> _EXERCISE DATA_:
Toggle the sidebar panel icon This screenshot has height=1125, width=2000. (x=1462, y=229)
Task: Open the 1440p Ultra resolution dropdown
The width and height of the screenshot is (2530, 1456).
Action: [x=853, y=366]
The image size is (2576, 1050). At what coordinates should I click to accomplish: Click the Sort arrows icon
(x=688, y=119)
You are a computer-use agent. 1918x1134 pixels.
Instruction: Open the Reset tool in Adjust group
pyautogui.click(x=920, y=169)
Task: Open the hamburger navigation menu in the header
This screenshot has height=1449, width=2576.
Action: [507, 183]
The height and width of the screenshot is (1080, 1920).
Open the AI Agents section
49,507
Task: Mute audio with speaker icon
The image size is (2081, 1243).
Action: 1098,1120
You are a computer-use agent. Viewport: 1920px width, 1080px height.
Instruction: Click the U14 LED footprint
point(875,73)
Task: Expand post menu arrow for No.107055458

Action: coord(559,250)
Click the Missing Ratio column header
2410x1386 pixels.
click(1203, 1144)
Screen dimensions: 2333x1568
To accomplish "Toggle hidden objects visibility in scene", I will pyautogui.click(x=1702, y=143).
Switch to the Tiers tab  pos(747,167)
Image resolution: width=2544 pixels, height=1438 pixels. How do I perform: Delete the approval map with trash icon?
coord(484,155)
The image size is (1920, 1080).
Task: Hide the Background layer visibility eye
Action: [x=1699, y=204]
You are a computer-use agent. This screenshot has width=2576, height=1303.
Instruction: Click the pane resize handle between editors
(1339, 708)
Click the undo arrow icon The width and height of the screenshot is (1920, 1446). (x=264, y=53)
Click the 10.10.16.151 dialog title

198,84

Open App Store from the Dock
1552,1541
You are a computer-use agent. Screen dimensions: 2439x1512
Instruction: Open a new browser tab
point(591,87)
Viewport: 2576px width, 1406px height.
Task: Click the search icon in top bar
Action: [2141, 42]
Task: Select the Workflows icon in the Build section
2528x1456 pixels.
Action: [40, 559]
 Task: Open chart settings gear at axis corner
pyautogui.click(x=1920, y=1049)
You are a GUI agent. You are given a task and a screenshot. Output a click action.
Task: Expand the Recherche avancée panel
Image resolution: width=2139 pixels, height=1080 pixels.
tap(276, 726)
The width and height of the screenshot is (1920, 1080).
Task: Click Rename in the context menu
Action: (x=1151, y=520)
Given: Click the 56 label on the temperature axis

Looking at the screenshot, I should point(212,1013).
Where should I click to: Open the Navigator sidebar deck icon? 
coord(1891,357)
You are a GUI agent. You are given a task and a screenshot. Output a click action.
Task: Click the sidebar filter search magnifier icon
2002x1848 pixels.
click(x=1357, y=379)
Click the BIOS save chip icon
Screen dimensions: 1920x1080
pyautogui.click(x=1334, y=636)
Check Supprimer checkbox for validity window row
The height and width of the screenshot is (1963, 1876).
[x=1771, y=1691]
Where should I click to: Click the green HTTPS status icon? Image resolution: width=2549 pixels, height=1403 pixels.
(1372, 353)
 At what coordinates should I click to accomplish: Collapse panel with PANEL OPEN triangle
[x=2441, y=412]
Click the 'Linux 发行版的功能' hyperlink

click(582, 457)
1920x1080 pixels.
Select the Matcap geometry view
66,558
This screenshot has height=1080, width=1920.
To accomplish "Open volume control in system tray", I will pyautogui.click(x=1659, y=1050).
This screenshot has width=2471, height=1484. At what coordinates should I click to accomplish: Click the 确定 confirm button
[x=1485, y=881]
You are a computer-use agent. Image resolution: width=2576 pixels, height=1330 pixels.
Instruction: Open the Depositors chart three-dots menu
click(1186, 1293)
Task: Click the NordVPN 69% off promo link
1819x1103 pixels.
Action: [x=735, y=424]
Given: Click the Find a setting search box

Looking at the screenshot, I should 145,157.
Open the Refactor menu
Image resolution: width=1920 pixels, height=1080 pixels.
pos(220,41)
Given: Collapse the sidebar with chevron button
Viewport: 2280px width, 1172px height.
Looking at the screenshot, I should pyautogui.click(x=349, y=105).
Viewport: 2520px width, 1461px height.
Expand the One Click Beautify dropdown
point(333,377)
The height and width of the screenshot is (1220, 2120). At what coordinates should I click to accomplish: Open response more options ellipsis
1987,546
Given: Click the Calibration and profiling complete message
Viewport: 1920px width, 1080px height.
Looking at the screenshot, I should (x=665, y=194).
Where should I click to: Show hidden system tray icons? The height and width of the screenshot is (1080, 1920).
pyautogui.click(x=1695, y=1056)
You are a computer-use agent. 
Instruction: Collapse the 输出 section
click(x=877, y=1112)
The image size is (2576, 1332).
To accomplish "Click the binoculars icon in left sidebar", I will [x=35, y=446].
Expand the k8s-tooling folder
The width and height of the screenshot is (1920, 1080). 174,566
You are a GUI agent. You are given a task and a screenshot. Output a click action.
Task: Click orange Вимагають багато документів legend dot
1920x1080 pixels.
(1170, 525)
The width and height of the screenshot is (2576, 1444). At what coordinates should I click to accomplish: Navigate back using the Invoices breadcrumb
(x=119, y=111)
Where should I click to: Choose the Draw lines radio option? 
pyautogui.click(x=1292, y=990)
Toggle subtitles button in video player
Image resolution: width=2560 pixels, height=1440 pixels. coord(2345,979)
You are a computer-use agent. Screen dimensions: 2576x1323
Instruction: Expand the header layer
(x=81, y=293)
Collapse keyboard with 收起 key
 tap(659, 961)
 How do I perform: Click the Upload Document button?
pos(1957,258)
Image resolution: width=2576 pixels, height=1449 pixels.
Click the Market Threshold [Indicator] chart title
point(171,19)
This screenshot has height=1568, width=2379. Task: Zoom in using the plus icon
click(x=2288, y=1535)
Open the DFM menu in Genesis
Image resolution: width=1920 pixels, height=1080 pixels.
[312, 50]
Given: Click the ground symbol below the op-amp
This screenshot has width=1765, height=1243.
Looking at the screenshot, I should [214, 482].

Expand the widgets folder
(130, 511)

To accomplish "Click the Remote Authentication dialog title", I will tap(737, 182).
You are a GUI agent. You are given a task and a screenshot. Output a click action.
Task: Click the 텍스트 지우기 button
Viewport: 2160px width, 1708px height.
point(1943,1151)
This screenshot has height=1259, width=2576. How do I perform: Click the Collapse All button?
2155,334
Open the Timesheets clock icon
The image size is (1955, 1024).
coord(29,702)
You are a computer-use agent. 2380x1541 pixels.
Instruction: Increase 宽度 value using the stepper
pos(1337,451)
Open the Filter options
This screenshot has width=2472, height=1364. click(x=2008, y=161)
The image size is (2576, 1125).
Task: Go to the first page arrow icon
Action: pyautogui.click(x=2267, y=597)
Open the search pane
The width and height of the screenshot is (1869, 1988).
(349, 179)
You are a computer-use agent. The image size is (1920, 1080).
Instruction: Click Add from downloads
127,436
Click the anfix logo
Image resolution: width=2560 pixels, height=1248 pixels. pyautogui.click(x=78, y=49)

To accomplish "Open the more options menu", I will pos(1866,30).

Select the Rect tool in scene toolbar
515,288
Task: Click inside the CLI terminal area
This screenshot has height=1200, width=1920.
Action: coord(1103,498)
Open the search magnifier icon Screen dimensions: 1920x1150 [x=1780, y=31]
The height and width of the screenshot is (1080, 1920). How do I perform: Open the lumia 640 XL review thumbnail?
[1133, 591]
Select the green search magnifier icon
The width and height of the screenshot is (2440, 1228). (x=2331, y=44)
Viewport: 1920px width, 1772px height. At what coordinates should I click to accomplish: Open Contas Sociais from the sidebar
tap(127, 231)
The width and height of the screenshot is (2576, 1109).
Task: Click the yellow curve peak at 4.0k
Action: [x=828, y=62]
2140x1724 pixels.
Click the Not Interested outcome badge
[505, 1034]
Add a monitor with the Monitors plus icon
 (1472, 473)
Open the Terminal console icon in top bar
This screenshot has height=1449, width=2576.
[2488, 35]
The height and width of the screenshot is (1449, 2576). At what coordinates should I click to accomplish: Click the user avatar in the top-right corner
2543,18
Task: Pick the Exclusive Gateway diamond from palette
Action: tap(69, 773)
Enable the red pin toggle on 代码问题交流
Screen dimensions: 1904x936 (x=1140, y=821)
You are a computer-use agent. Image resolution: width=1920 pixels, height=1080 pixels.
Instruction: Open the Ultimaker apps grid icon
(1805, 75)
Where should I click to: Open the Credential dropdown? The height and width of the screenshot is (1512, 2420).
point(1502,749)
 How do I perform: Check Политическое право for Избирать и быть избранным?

> _WHAT THE TASK ASKS_:
Scan the data above for the string "will". Copy every line in which it appears.

> _REPLY TO THE EXERCISE_:
To accomplish "Toggle hidden objects visibility in scene", I will pyautogui.click(x=1702, y=143).
To accomplish "Open volume control in system tray", I will pyautogui.click(x=1659, y=1050).
To accomplish "Click the binoculars icon in left sidebar", I will [x=35, y=446].
To accomplish "Click the Remote Authentication dialog title", I will tap(737, 182).
To accomplish "Open the more options menu", I will pos(1866,30).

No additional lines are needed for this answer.